◆ WHAT IS BEING ASKED ◆
Collect each line of the material below that contains the word "target", and copy those lines unchanged.

◆ SUPPLIED RECORDS ◆
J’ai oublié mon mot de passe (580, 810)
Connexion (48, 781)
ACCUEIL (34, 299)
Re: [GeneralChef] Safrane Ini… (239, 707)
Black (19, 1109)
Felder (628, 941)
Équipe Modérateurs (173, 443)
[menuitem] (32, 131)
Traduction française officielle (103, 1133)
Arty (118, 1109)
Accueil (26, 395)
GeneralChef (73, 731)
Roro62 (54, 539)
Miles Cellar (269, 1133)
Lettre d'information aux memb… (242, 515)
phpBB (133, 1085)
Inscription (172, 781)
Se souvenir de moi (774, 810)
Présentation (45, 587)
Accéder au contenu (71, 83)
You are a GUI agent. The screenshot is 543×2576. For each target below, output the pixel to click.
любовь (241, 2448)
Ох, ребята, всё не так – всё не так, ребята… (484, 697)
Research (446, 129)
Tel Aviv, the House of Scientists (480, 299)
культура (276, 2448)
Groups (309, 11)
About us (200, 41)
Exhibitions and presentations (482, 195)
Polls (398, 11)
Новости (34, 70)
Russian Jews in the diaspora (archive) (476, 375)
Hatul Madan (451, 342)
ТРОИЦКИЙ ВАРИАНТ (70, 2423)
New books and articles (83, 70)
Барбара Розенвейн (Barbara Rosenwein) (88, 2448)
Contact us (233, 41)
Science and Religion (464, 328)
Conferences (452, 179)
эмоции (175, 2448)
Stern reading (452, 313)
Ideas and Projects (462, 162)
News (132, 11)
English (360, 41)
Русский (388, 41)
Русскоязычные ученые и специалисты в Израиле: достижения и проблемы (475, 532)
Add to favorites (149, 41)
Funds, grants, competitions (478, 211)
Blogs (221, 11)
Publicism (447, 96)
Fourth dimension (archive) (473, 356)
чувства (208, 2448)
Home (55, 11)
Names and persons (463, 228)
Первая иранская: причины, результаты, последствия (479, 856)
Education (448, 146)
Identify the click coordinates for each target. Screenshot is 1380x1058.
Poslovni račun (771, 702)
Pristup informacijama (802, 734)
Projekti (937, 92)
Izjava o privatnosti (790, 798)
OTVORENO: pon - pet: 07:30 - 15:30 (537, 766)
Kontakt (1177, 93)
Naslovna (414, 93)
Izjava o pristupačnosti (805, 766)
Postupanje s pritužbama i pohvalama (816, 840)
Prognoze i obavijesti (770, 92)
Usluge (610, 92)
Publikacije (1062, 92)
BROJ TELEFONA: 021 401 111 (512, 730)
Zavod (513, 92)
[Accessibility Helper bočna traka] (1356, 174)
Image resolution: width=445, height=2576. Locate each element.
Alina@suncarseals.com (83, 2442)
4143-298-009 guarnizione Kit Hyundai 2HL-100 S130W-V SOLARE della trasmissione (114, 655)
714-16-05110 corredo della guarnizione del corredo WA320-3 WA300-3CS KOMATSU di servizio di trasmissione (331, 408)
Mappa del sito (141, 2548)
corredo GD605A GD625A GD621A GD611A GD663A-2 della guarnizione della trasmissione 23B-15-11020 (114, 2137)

◆ TASK RESULT ◆
You are a GUI agent. The screenshot is 543×2576. For each target below, output the pixel to click.
Identify the click coordinates for each target. Screenshot is 1380x1058.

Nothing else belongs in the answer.